Well sort of, as far as missionary work goes.
We had a Zone Training Meeting this Friday that really helped us feel the fire of missionary work! The whole zone is really pushing to be better. We're going to break that stupid ceiling that's keeping us from being the most awesome area in the mission.
Elder Hansen continues to be awesome. Our lessons are great and we really look forward to preparing them. It just takes some people a little longer to get used to teaching people that are way more experienced in the world than you about God and Eternal Salvation and all of that.
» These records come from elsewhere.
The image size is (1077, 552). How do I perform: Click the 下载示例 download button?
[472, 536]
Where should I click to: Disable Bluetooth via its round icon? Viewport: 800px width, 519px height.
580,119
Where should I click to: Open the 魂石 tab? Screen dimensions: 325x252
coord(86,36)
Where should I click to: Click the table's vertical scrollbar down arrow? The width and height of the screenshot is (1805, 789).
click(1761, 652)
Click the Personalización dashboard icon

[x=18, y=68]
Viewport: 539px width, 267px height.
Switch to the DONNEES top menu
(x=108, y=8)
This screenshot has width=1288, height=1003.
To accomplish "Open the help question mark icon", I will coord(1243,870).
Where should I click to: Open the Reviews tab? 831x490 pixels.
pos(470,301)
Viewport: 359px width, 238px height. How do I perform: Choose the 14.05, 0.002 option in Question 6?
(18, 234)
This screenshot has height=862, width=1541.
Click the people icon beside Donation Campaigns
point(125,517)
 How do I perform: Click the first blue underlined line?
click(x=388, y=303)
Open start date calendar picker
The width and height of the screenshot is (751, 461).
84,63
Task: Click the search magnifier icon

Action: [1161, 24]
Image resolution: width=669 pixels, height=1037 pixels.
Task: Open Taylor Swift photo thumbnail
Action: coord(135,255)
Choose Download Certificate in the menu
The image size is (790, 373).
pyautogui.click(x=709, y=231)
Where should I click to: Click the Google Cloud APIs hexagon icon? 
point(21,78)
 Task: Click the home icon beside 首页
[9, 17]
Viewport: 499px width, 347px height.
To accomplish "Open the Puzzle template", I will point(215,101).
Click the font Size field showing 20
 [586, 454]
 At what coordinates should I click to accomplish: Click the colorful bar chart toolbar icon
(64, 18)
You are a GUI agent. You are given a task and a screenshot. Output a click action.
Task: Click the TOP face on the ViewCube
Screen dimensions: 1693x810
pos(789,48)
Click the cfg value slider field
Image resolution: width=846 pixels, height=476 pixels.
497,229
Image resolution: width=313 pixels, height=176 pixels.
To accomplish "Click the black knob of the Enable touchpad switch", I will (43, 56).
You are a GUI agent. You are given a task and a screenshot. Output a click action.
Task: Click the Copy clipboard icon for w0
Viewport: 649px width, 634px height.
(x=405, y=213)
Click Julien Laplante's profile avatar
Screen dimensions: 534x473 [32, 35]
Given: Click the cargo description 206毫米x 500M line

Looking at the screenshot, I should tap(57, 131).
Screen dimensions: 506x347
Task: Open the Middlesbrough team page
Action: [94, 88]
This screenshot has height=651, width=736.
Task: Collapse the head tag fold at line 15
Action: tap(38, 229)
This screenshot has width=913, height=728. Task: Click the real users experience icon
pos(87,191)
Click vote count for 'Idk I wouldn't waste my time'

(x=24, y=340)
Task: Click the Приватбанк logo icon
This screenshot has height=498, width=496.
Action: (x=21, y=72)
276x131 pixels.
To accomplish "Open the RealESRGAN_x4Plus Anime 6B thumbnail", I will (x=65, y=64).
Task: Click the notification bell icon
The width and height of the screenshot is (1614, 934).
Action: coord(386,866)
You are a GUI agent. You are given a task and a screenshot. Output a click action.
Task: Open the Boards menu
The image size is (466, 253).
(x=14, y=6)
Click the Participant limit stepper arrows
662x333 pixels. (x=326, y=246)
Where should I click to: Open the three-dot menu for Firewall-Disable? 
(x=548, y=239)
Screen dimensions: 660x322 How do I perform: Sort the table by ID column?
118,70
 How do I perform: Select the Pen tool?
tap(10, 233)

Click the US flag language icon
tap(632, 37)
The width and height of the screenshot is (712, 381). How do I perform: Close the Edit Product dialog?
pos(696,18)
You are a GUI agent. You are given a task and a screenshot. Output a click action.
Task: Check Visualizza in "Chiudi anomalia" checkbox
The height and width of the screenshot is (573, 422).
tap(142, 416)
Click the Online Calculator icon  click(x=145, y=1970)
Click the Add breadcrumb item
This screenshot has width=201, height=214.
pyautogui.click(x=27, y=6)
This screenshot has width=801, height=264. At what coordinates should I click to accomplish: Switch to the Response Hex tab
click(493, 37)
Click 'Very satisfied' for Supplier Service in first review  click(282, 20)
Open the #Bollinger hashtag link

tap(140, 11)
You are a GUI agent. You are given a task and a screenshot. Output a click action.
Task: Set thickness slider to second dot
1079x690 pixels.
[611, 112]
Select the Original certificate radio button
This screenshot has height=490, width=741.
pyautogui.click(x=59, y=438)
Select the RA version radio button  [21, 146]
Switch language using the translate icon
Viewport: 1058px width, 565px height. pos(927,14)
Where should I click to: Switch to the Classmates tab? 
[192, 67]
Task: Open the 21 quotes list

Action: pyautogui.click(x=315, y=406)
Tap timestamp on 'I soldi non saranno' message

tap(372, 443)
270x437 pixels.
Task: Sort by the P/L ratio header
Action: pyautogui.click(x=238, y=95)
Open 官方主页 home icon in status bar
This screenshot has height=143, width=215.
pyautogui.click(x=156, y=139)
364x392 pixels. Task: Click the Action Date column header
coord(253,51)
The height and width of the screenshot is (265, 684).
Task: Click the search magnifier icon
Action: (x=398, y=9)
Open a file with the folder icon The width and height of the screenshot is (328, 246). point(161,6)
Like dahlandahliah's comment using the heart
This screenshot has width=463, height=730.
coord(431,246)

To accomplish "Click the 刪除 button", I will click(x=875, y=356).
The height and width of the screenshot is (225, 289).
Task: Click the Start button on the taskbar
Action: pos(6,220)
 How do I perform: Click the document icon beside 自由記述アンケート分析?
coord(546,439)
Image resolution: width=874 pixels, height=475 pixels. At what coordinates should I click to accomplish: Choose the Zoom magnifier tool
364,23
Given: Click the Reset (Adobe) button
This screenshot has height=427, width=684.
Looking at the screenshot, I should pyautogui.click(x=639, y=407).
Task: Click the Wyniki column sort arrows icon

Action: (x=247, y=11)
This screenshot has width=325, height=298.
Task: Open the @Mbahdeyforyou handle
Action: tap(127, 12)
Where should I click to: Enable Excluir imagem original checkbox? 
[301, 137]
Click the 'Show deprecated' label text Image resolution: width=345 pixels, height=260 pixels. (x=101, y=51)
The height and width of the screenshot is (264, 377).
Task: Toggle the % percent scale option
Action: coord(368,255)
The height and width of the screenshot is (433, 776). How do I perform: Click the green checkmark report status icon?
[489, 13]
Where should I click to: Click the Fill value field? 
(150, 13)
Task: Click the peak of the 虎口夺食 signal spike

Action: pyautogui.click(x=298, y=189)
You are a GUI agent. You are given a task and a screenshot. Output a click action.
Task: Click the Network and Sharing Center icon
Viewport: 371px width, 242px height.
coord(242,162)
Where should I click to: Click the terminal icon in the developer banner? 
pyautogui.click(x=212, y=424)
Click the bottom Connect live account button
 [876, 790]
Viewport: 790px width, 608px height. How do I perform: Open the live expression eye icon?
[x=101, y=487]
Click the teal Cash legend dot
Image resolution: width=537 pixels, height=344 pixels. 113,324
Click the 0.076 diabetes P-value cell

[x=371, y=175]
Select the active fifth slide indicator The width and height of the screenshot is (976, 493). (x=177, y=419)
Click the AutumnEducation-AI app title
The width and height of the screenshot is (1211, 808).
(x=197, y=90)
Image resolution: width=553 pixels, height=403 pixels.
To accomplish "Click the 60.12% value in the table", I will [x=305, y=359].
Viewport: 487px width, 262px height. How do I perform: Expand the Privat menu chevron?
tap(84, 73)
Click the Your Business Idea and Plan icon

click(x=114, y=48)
I can definitely see why that is intimidating for some people.
Alley Barland's baptism was on Friday evening. It was so cool, and the Spirit was so strong. She got up at the end and bore her testimony. It was so cool to see how quickly the Gospel of Jesus Christ can change hearts that are humble and open.
Personally, I've kind of hit this weird plateau. Recently I've felt like my teaching skills were adequate, and as a result I kind of just left it. I didn't worry about doing hard things, because I already got all of those hard things done when I first came out. I learned how to teach and to study the scriptures and talk to people well enough, and that was all I needed. Then it started to bother me.
I want to be excellent. I don't need the world to look at me and tell me I'm excellent, I just want myself to look back and say, "Man, that was hard, and I tried my best and did everything that the Lord asked me to." I don't think I've ever really said that and meant it before. It was pretty cool. I told President Shumway, "I may not ever be an Elder MacQueary or an Elder Bartschi, or any of those other missionaries that were awesome and have horribly hard to spell last names. I may not be the best missionary ever, but I can be the best Elder Chirstopher Melvin John Drake that this mission has ever seen or ever will see." So that's my goal. I'm going to resent some little goals tonight and work towards them. Keep me and Elder Hansen in your prayers! We need em!